§ **INPUT MATERIAL**:
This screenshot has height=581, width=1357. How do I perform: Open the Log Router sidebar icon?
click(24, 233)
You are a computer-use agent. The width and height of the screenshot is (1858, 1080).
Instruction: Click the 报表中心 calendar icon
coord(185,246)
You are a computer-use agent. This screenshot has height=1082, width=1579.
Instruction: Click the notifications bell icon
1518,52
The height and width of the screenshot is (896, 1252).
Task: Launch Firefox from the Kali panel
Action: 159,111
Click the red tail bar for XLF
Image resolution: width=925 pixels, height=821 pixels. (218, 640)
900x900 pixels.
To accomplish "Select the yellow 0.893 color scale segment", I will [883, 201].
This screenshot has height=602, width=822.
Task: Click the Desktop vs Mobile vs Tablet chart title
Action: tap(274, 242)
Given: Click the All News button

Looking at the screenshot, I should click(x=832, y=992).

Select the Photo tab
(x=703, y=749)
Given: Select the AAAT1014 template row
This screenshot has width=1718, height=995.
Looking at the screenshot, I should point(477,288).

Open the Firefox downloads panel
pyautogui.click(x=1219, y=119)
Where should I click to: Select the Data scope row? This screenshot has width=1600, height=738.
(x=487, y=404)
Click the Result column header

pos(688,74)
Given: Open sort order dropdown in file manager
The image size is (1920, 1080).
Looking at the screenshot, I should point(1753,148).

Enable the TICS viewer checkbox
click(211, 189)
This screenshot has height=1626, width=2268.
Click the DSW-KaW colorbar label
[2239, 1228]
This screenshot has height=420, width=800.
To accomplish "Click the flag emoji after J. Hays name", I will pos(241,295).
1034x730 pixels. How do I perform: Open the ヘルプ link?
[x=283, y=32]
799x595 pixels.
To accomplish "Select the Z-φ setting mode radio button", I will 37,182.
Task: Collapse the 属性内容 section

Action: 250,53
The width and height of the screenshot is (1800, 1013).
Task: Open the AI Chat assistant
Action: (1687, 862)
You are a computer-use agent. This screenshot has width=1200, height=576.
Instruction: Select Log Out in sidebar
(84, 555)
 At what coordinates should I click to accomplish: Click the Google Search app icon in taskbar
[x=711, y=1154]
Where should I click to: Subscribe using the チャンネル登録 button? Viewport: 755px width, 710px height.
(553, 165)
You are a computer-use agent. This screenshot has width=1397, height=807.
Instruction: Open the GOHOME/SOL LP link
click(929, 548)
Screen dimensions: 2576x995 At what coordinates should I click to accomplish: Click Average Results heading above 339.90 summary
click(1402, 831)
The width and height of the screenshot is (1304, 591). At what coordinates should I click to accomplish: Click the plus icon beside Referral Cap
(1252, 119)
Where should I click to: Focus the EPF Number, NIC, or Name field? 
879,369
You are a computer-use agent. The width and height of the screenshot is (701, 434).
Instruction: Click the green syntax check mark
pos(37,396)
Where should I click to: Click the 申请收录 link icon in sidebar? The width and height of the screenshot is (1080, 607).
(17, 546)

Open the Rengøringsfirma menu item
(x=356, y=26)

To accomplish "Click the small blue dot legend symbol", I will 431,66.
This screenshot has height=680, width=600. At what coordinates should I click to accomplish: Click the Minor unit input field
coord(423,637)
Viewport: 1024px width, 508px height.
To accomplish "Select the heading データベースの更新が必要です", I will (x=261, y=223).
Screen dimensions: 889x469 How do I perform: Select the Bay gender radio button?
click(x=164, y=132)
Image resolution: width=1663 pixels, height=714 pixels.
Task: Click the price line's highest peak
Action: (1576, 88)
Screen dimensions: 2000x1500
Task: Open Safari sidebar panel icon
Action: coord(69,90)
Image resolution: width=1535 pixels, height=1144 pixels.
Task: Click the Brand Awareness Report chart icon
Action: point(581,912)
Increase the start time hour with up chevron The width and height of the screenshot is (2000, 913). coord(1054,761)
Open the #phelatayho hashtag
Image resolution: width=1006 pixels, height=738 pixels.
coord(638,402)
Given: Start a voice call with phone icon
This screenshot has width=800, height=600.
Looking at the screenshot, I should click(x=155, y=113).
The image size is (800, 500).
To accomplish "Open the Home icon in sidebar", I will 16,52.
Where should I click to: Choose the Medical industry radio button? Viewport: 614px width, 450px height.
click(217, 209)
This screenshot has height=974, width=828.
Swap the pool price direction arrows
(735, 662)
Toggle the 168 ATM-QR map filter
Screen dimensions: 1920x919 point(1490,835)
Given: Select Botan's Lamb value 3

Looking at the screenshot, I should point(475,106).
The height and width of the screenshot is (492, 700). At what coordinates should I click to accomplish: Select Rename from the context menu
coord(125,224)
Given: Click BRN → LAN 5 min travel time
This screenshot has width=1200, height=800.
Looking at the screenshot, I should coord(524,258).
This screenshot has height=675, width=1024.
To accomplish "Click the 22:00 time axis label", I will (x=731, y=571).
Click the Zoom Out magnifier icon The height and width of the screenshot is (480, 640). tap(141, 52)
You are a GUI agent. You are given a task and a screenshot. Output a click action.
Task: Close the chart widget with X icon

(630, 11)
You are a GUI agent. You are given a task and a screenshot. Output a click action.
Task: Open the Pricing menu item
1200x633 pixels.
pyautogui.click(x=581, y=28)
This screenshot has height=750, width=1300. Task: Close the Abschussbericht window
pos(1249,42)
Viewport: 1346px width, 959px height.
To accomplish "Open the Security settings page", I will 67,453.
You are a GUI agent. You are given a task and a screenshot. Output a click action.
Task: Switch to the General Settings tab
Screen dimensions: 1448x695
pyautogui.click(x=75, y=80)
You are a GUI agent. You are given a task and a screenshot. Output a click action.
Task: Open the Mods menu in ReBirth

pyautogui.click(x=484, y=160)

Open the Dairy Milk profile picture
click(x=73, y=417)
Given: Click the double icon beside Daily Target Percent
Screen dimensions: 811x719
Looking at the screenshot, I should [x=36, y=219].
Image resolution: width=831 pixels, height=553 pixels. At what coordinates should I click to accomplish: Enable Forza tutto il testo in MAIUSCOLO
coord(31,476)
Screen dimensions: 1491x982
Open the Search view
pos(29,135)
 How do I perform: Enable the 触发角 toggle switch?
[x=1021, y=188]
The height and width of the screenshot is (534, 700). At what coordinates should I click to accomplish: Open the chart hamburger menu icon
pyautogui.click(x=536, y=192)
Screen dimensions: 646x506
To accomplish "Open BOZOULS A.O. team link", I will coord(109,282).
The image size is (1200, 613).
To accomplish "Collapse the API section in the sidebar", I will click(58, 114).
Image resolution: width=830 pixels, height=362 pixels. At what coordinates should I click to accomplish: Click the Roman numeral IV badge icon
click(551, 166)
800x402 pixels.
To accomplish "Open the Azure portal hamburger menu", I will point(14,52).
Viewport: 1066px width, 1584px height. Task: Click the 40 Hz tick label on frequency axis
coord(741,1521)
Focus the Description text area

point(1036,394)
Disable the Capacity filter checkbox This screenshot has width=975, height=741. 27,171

§ **DIRECTIONS FOR THIS TASK**:
Output each record exactly as it appears in the listing.

§ **FINISHED TASK**:
This screenshot has height=581, width=1357. How do I perform: Open the Log Router sidebar icon?
click(24, 233)
You are a computer-use agent. The width and height of the screenshot is (1858, 1080).
Instruction: Click the 报表中心 calendar icon
coord(185,246)
You are a computer-use agent. This screenshot has height=1082, width=1579.
Instruction: Click the notifications bell icon
1518,52
The height and width of the screenshot is (896, 1252).
Task: Launch Firefox from the Kali panel
Action: 159,111
Click the red tail bar for XLF
Image resolution: width=925 pixels, height=821 pixels. (218, 640)
900x900 pixels.
To accomplish "Select the yellow 0.893 color scale segment", I will [883, 201].
This screenshot has height=602, width=822.
Task: Click the Desktop vs Mobile vs Tablet chart title
Action: tap(274, 242)
Given: Click the All News button

Looking at the screenshot, I should click(x=832, y=992).

Select the Photo tab
(x=703, y=749)
Given: Select the AAAT1014 template row
This screenshot has width=1718, height=995.
Looking at the screenshot, I should point(477,288).

Open the Firefox downloads panel
pyautogui.click(x=1219, y=119)
Where should I click to: Select the Data scope row? This screenshot has width=1600, height=738.
(x=487, y=404)
Click the Result column header

pos(688,74)
Given: Open sort order dropdown in file manager
The image size is (1920, 1080).
Looking at the screenshot, I should point(1753,148).

Enable the TICS viewer checkbox
click(211, 189)
This screenshot has height=1626, width=2268.
Click the DSW-KaW colorbar label
[2239, 1228]
This screenshot has height=420, width=800.
To accomplish "Click the flag emoji after J. Hays name", I will pos(241,295).
1034x730 pixels. How do I perform: Open the ヘルプ link?
[x=283, y=32]
799x595 pixels.
To accomplish "Select the Z-φ setting mode radio button", I will 37,182.
Task: Collapse the 属性内容 section

Action: 250,53
The width and height of the screenshot is (1800, 1013).
Task: Open the AI Chat assistant
Action: (1687, 862)
You are a computer-use agent. This screenshot has width=1200, height=576.
Instruction: Select Log Out in sidebar
(84, 555)
 At what coordinates should I click to accomplish: Click the Google Search app icon in taskbar
[x=711, y=1154]
Where should I click to: Subscribe using the チャンネル登録 button? Viewport: 755px width, 710px height.
(553, 165)
You are a computer-use agent. This screenshot has width=1397, height=807.
Instruction: Open the GOHOME/SOL LP link
click(929, 548)
Screen dimensions: 2576x995 At what coordinates should I click to accomplish: Click Average Results heading above 339.90 summary
click(1402, 831)
The width and height of the screenshot is (1304, 591). At what coordinates should I click to accomplish: Click the plus icon beside Referral Cap
(1252, 119)
Where should I click to: Focus the EPF Number, NIC, or Name field? 
879,369
You are a computer-use agent. The width and height of the screenshot is (701, 434).
Instruction: Click the green syntax check mark
pos(37,396)
Where should I click to: Click the 申请收录 link icon in sidebar? The width and height of the screenshot is (1080, 607).
(17, 546)

Open the Rengøringsfirma menu item
(x=356, y=26)

To accomplish "Click the small blue dot legend symbol", I will 431,66.
This screenshot has height=680, width=600. At what coordinates should I click to accomplish: Click the Minor unit input field
coord(423,637)
Viewport: 1024px width, 508px height.
To accomplish "Select the heading データベースの更新が必要です", I will (x=261, y=223).
Screen dimensions: 889x469 How do I perform: Select the Bay gender radio button?
click(x=164, y=132)
Image resolution: width=1663 pixels, height=714 pixels.
Task: Click the price line's highest peak
Action: (1576, 88)
Screen dimensions: 2000x1500
Task: Open Safari sidebar panel icon
Action: coord(69,90)
Image resolution: width=1535 pixels, height=1144 pixels.
Task: Click the Brand Awareness Report chart icon
Action: point(581,912)
Increase the start time hour with up chevron The width and height of the screenshot is (2000, 913). coord(1054,761)
Open the #phelatayho hashtag
Image resolution: width=1006 pixels, height=738 pixels.
coord(638,402)
Given: Start a voice call with phone icon
This screenshot has width=800, height=600.
Looking at the screenshot, I should click(x=155, y=113).
The image size is (800, 500).
To accomplish "Open the Home icon in sidebar", I will 16,52.
Where should I click to: Choose the Medical industry radio button? Viewport: 614px width, 450px height.
click(217, 209)
This screenshot has height=974, width=828.
Swap the pool price direction arrows
(735, 662)
Toggle the 168 ATM-QR map filter
Screen dimensions: 1920x919 point(1490,835)
Given: Select Botan's Lamb value 3

Looking at the screenshot, I should point(475,106).
The height and width of the screenshot is (492, 700). At what coordinates should I click to accomplish: Select Rename from the context menu
coord(125,224)
Given: Click BRN → LAN 5 min travel time
This screenshot has width=1200, height=800.
Looking at the screenshot, I should coord(524,258).
This screenshot has height=675, width=1024.
To accomplish "Click the 22:00 time axis label", I will (x=731, y=571).
Click the Zoom Out magnifier icon The height and width of the screenshot is (480, 640). tap(141, 52)
You are a GUI agent. You are given a task and a screenshot. Output a click action.
Task: Close the chart widget with X icon

(630, 11)
You are a GUI agent. You are given a task and a screenshot. Output a click action.
Task: Open the Pricing menu item
1200x633 pixels.
pyautogui.click(x=581, y=28)
This screenshot has height=750, width=1300. Task: Close the Abschussbericht window
pos(1249,42)
Viewport: 1346px width, 959px height.
To accomplish "Open the Security settings page", I will 67,453.
You are a GUI agent. You are given a task and a screenshot. Output a click action.
Task: Switch to the General Settings tab
Screen dimensions: 1448x695
pyautogui.click(x=75, y=80)
You are a GUI agent. You are given a task and a screenshot. Output a click action.
Task: Open the Mods menu in ReBirth

pyautogui.click(x=484, y=160)

Open the Dairy Milk profile picture
click(x=73, y=417)
Given: Click the double icon beside Daily Target Percent
Screen dimensions: 811x719
Looking at the screenshot, I should [x=36, y=219].
Image resolution: width=831 pixels, height=553 pixels. At what coordinates should I click to accomplish: Enable Forza tutto il testo in MAIUSCOLO
coord(31,476)
Screen dimensions: 1491x982
Open the Search view
pos(29,135)
 How do I perform: Enable the 触发角 toggle switch?
[x=1021, y=188]
The height and width of the screenshot is (534, 700). At what coordinates should I click to accomplish: Open the chart hamburger menu icon
pyautogui.click(x=536, y=192)
Screen dimensions: 646x506
To accomplish "Open BOZOULS A.O. team link", I will coord(109,282).
The image size is (1200, 613).
To accomplish "Collapse the API section in the sidebar", I will click(58, 114).
Image resolution: width=830 pixels, height=362 pixels. At what coordinates should I click to accomplish: Click the Roman numeral IV badge icon
click(551, 166)
800x402 pixels.
To accomplish "Open the Azure portal hamburger menu", I will point(14,52).
Viewport: 1066px width, 1584px height. Task: Click the 40 Hz tick label on frequency axis
coord(741,1521)
Focus the Description text area

point(1036,394)
Disable the Capacity filter checkbox This screenshot has width=975, height=741. 27,171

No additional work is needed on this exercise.